▶ [Assignment]:
Reproduce the entries below exactly, but only from the line containing "1429x824 pixels." to the line containing "Task: Click Delete in the context menu", inclusive.

▶ [Records]:
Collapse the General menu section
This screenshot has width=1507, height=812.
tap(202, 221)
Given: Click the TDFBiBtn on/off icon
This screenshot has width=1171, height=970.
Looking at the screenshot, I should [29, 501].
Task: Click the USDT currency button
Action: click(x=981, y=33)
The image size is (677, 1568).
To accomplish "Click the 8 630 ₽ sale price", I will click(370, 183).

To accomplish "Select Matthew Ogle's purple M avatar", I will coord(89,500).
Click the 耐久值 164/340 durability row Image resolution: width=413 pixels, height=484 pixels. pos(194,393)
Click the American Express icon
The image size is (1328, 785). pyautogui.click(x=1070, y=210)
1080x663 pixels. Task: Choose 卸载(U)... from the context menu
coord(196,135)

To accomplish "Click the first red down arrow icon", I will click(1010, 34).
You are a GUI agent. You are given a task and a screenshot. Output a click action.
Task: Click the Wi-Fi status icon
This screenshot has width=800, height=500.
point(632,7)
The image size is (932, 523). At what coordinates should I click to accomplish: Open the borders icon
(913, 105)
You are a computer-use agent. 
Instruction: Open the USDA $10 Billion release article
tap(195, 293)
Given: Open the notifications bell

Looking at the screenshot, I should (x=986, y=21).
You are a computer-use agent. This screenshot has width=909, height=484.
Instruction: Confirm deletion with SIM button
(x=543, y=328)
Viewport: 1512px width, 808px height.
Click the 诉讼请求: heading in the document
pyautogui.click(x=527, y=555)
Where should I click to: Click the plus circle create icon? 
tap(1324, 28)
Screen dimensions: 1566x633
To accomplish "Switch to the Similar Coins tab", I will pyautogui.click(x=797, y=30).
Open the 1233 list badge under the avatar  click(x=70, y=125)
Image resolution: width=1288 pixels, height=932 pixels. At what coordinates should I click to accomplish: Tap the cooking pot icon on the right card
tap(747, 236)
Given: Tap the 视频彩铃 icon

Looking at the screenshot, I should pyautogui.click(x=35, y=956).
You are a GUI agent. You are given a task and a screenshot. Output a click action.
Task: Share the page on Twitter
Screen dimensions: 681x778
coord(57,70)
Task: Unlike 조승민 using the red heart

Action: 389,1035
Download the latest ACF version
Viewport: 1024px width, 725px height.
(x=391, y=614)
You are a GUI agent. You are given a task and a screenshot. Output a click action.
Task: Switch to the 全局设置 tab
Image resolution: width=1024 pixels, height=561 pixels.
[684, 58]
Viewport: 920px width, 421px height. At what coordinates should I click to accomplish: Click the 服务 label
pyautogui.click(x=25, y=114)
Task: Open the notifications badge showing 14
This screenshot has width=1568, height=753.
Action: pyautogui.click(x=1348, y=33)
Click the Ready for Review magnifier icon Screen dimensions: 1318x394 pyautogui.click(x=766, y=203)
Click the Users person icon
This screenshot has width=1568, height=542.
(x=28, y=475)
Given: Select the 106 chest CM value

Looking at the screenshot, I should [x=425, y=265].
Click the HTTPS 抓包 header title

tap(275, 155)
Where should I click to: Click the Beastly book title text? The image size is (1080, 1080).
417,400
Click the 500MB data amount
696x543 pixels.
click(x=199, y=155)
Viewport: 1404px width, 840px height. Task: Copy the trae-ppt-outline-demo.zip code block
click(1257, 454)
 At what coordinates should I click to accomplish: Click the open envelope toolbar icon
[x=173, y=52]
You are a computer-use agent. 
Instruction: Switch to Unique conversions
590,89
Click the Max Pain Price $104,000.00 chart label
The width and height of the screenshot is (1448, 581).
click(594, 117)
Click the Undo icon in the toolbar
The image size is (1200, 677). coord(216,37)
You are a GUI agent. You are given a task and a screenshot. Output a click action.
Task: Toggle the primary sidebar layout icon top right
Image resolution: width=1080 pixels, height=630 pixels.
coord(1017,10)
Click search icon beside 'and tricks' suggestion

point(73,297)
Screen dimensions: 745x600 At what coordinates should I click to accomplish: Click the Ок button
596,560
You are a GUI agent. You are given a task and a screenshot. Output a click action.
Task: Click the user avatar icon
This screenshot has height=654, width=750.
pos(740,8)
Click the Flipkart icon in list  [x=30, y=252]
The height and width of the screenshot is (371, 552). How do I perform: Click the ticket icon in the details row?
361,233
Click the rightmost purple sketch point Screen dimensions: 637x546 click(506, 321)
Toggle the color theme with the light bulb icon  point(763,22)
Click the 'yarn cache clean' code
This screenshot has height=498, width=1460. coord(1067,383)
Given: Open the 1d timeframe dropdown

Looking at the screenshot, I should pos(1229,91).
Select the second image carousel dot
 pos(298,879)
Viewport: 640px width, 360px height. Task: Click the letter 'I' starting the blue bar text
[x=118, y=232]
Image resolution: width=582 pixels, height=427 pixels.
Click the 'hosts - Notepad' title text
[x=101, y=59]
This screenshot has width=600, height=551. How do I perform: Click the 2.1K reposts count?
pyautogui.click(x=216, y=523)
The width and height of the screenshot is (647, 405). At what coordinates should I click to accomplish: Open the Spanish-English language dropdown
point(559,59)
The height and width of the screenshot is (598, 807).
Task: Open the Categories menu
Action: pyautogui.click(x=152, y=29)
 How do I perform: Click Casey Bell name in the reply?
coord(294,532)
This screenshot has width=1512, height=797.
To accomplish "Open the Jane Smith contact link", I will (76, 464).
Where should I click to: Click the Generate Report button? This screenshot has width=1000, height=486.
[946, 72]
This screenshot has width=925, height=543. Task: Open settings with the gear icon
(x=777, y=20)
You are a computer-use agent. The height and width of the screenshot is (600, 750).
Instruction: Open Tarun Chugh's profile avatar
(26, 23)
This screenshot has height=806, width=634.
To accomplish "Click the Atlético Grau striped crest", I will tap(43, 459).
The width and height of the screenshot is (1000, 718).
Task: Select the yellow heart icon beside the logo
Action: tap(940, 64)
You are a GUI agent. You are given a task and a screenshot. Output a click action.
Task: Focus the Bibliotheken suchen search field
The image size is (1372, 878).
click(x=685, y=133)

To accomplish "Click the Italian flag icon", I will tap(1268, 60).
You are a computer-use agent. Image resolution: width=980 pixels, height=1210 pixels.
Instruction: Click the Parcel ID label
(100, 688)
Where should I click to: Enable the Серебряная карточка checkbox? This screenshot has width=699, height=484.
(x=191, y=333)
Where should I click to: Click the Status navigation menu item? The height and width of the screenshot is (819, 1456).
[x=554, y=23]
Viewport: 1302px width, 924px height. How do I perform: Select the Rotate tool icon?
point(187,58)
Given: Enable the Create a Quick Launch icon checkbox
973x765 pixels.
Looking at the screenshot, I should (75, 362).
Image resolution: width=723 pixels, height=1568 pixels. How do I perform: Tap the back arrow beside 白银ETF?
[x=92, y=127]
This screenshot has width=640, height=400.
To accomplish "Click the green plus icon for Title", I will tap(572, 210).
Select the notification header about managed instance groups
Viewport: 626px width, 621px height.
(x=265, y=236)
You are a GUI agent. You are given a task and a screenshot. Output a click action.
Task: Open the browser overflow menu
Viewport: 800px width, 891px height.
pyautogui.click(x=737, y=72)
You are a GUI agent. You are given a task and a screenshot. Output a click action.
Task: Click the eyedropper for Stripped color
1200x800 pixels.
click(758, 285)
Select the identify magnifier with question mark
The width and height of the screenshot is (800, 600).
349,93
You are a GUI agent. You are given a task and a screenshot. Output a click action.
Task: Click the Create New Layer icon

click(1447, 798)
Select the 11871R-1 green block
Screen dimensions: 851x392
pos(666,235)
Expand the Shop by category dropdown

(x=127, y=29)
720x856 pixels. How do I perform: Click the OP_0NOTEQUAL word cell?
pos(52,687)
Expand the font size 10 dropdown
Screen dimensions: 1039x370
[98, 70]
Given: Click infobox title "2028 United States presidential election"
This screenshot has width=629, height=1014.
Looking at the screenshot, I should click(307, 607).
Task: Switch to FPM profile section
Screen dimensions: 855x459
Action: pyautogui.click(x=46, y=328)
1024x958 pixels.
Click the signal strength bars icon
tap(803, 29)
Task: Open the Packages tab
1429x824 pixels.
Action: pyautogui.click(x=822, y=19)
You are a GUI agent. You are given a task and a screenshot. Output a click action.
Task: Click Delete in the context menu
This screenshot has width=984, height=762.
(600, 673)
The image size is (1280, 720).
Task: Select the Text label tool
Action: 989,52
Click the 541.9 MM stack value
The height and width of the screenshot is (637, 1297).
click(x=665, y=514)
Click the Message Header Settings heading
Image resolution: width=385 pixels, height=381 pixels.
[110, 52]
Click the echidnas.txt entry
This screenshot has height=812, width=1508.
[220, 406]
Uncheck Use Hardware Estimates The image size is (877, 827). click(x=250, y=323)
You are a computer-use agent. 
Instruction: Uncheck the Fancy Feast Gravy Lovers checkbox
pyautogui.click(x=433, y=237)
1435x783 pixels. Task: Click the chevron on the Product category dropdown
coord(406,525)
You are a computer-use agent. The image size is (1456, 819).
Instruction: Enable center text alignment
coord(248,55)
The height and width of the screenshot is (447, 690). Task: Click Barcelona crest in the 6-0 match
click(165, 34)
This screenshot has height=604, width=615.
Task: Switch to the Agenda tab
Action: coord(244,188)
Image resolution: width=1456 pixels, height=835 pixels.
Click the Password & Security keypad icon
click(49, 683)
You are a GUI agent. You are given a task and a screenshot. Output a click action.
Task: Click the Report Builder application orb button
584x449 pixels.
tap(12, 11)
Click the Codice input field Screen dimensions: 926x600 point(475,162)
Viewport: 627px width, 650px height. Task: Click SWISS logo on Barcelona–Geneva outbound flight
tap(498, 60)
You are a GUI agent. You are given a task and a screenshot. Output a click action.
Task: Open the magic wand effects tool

▶ [Answer below]:
1429x824 pixels.
Action: pyautogui.click(x=822, y=19)
You are a GUI agent. You are given a task and a screenshot. Output a click action.
Task: Click Delete in the context menu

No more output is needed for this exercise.